La sortie de la synergie des syndicats de la police nationale, le vendredi 3 septembre dernier, pour récupérer de la Maison Centrale d’Arrêt de Bamako leur camarade commissaire Oumar Samaké, ex commandant de la FORSAT, placé sous mandat de dépôt par le Procureur du tribunal de grande instance de la Commune III de Bamako, a sorti la CNDH de son gong.

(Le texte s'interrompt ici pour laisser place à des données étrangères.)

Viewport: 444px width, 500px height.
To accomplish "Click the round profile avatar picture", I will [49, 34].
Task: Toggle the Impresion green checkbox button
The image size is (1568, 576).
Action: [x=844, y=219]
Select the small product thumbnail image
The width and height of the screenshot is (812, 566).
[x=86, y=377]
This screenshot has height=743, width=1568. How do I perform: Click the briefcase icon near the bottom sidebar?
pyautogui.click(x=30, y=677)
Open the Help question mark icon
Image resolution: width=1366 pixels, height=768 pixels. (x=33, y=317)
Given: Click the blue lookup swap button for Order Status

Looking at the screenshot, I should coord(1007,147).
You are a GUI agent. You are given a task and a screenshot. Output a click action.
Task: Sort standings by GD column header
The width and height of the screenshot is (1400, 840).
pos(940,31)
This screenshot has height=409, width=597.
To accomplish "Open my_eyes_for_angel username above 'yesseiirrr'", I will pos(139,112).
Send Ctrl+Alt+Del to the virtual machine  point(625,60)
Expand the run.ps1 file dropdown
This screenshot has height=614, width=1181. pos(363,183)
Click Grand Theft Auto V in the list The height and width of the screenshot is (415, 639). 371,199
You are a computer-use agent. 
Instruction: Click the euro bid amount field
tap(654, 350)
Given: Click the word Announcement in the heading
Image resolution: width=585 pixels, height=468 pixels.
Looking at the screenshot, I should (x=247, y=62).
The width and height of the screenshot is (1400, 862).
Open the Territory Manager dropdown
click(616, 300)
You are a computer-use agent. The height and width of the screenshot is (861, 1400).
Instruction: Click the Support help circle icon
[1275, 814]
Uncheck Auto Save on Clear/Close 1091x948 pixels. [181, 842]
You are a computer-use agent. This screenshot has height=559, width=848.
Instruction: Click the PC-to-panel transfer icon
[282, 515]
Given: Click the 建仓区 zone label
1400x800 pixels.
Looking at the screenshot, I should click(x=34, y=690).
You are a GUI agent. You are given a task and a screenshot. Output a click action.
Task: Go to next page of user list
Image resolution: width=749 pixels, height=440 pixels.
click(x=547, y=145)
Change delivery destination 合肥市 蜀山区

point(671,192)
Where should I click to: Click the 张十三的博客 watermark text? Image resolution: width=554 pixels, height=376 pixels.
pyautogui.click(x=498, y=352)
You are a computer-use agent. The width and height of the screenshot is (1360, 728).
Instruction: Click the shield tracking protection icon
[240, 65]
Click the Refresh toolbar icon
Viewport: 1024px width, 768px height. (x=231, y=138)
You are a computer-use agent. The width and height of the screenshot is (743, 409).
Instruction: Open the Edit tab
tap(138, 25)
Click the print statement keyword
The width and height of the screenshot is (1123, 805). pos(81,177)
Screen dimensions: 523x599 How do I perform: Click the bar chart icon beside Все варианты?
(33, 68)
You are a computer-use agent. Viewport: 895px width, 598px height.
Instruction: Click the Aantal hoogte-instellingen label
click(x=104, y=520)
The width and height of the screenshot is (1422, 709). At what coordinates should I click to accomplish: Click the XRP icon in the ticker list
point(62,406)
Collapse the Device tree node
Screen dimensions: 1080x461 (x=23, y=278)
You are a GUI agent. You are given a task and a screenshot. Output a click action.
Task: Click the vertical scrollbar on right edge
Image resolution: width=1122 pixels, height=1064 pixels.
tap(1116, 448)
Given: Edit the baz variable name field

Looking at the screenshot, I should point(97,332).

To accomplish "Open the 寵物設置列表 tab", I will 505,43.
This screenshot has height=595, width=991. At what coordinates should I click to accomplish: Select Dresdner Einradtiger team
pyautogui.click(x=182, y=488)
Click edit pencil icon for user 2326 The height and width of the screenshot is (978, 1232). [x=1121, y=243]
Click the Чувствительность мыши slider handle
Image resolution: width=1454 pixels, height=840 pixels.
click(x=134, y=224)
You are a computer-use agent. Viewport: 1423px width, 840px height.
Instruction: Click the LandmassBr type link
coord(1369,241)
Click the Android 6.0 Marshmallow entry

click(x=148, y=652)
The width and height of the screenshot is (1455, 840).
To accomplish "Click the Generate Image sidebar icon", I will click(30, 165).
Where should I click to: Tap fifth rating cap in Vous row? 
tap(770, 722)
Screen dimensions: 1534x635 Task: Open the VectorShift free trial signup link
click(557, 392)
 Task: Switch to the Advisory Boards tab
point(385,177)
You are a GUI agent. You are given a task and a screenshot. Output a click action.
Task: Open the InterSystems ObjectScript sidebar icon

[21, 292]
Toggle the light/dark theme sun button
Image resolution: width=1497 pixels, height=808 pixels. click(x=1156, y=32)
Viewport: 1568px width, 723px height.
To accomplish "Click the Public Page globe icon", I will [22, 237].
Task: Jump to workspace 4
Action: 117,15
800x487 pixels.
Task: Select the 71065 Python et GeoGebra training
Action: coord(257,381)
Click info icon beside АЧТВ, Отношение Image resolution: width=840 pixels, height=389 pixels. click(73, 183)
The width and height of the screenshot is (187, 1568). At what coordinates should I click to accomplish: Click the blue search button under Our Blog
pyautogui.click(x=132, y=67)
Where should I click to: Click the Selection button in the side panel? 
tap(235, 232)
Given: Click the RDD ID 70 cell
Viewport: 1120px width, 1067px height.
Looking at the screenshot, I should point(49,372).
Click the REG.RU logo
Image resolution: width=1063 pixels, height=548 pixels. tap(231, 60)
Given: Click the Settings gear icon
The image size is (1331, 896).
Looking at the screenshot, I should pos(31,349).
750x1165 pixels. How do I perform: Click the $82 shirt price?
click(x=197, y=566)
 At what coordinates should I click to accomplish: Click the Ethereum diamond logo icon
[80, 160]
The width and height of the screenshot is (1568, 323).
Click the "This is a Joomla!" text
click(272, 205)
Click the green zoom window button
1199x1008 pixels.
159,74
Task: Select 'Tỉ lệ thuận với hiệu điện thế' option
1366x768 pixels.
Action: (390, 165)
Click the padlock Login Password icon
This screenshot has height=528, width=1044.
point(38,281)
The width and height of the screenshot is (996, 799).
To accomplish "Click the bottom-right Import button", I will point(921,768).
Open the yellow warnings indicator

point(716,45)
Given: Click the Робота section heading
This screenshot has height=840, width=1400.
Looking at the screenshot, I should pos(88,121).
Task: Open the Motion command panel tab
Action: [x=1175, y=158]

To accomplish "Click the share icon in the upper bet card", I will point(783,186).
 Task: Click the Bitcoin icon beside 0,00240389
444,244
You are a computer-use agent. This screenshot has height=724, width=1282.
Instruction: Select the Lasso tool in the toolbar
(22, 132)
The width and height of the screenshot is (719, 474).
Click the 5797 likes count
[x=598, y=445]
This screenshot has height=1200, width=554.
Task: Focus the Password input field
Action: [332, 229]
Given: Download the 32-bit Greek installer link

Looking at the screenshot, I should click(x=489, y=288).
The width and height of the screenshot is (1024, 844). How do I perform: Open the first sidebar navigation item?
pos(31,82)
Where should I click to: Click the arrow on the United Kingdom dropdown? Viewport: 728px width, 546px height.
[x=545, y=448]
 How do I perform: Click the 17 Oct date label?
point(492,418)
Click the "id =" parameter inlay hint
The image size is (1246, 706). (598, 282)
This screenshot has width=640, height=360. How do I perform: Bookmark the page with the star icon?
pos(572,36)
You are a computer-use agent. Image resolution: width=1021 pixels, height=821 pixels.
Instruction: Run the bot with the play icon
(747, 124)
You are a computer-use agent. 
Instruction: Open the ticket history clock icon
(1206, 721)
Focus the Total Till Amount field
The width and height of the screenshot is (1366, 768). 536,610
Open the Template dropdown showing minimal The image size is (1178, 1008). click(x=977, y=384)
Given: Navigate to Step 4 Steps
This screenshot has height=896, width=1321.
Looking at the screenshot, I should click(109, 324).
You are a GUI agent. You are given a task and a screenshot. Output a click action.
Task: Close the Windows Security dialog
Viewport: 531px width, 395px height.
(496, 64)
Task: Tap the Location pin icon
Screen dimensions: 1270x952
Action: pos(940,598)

Comme à son habitude.

Dans son communiqué N°017-2021-/CNDH-P en date du dimanche 5 septembre 2021 et signé de son président Aguibou Bouaré, l’institution de veille sur les droits humains dit suivre « avec gravité et exprime sa vive préoccupation face aux incidents attentatoires au droit à la sécurité des populations, à l’indépendance de la Justice, ayant conduit à l’évasion et à la complicité d’évasion, dans des conditions restant à élucider, entre autres, commises par un détenu, de surcroît Agent d’application de la loi et certains de ses camarades de corporation ».

Justice malienne : Pourquoi le dernier rempart doit résister 

Sur le fondement de la Loi fondamentale du 25 février 1992, de la Charte de la Transition du 1er octobre 2020, de la Déclaration Universelle des Droits de l’Homme du 10 décembre 1948, du Pacte international relatif aux Droits Civils et Politiques du 16 décembre 1966, de la Charte Africaine des Droits de l’Homme et des Peuples du 27 juin 1981, et se référant au réquisitoire du Procureur Général près la Cour d’appel de Bamako à l’occasion de la session d’ouverture des assises du 23 août 2021, la CNDH appelle au respect et à la protection des droits humains, en particulier le droit à la sécurité des populations et réitère son attachement indéfectible à lutte contre l’impunité y compris dans le cadre de la lutte contre la mauvaise gouvernance et toute infraction en lien avec les incidents ci-dessus, ce dans le strict respect des droits fondamentaux.

Dans le contexte actuel de poursuites engagées dans le dossier de l’acquisition de l’avion présidentiel et de l’achat des équipements militaires, ayant conduit au placement sous mandat de dépôt de l’ancien Premier ministre Soumeylou Boubèye Maïga et de l’ex-ministre de l’Economie et des Finances, Mme Bouaré Fily Sissoko, le président de la CNDH appelle au « respect des droits à la présomption d’innocence, à la défense, de la défense » qui ne sont que des règles fondamentales de l’Etat de droit qui exigent la garantie du droit à la Justice. « La CNDH réaffirme que le droit à un procès équitable rendu par une justice impartiale, indépendante, à l’abri de toute influence extrajudiciaire quelles que soient la forme ou la nature y compris celle sociale, des pouvoirs Exécutif et Législatif, est un droit fondamental de l’Homme », martèle monsieur Bouaré.

Par ailleurs, la CNDH a exprimé sa convenance avec le Procureur Général près la Cour d’appel de Bamako que cet autre principe de droit selon lequel la liberté est le principe et la détention l’exception mérite de retenir toute l’attention des autorités judiciaires, afin d’éviter l’émission systématique de mandats de dépôt, source de surpopulation carcérale.

Eu égard à tout cela, Aguibou Bouaré et ses camarades appellent « l’attention de l’Etat sur sa responsabilité et son obligation à respecter et faire respecter les droits de toute personne résidant sur le territoire Malien ».

Toutefois, la CNDH invite les populations à éviter toute escalade de la violence et à inscrire leurs actions dans le cadre de la loi, en vue de l’apaisement du climat social et du retour d’une paix durable dans notre pays.